*ABOUT THIS EXERCISE*. Where the line containing "Instructor Training (198, 752)" appears in the records below, begin there and write out each line exactly until the last one, and nothing more.

-- Opening Marker --

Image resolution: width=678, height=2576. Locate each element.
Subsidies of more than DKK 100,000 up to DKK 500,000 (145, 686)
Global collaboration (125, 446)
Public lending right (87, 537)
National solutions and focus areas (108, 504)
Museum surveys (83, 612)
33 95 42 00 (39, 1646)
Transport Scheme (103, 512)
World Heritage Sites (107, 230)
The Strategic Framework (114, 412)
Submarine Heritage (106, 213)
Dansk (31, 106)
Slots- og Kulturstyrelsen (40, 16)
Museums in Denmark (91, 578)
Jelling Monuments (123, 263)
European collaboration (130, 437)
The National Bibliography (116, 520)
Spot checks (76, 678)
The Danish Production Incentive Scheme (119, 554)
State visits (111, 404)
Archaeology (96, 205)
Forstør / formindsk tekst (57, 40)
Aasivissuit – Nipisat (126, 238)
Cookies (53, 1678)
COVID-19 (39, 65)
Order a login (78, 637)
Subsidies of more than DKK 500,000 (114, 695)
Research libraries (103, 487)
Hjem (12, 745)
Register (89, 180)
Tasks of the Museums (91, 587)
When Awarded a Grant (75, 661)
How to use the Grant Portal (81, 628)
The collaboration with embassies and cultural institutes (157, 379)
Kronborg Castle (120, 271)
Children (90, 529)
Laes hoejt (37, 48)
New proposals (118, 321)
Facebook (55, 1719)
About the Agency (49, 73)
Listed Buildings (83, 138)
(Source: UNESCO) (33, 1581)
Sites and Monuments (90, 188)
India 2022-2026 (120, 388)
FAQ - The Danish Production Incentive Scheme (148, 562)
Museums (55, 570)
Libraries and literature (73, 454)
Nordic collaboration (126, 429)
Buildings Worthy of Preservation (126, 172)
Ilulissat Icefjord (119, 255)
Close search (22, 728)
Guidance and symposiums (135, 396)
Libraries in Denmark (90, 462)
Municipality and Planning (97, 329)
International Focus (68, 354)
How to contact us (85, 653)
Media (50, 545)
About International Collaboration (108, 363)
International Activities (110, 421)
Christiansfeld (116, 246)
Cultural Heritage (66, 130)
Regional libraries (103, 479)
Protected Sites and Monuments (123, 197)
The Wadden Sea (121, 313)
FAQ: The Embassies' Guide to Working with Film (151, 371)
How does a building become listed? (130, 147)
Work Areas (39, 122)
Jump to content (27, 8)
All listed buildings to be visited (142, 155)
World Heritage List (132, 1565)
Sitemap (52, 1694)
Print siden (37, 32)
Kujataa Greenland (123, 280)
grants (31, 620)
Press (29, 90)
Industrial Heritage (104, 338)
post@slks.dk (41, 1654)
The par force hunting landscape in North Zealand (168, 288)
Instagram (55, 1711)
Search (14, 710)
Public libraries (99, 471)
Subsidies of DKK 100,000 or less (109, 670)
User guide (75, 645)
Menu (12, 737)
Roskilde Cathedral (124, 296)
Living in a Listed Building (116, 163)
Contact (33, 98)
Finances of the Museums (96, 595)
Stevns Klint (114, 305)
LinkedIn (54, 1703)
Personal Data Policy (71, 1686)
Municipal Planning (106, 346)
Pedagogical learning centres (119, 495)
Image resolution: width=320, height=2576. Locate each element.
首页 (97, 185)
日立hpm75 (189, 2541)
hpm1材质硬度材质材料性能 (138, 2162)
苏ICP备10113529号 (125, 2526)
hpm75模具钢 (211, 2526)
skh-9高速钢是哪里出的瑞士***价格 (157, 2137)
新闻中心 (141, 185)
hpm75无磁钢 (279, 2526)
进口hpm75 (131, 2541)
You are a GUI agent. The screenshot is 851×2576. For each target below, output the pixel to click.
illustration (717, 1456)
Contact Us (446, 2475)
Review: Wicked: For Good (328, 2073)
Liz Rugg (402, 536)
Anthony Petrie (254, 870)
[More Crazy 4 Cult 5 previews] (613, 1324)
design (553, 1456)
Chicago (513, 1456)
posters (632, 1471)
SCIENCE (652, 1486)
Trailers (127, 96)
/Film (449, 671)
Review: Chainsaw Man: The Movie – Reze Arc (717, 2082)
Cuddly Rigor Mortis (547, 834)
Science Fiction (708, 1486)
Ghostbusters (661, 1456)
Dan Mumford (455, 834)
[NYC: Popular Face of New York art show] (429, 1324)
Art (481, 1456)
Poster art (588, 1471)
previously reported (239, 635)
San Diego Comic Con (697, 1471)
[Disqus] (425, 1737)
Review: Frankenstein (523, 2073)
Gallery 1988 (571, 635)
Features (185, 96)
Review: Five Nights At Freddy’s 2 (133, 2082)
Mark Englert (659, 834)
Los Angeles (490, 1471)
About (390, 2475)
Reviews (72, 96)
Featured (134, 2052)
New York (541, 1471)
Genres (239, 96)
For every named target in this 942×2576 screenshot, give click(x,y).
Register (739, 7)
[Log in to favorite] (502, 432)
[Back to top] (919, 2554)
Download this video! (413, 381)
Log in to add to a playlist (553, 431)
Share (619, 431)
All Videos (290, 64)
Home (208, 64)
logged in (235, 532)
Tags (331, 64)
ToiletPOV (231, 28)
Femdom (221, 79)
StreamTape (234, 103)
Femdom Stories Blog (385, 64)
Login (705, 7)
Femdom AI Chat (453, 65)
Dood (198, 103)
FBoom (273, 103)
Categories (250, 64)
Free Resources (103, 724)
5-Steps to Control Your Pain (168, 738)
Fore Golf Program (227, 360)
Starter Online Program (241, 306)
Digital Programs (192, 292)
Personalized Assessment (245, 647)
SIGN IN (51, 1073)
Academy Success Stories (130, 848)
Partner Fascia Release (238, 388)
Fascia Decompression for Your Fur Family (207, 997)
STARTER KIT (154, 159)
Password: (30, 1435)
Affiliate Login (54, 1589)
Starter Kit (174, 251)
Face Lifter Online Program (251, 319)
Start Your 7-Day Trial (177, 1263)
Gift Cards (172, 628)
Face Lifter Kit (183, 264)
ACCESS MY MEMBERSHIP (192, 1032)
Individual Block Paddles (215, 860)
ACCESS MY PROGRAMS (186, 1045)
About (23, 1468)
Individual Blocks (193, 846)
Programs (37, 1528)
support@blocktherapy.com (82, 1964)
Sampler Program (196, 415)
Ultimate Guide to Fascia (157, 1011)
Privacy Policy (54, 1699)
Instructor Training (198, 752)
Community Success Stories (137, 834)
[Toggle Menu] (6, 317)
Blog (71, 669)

-- Closing Marker --

*EXERCISE ANSWER*.
Instructor Training (198, 752)
Community Success Stories (137, 834)
[Toggle Menu] (6, 317)
Blog (71, 669)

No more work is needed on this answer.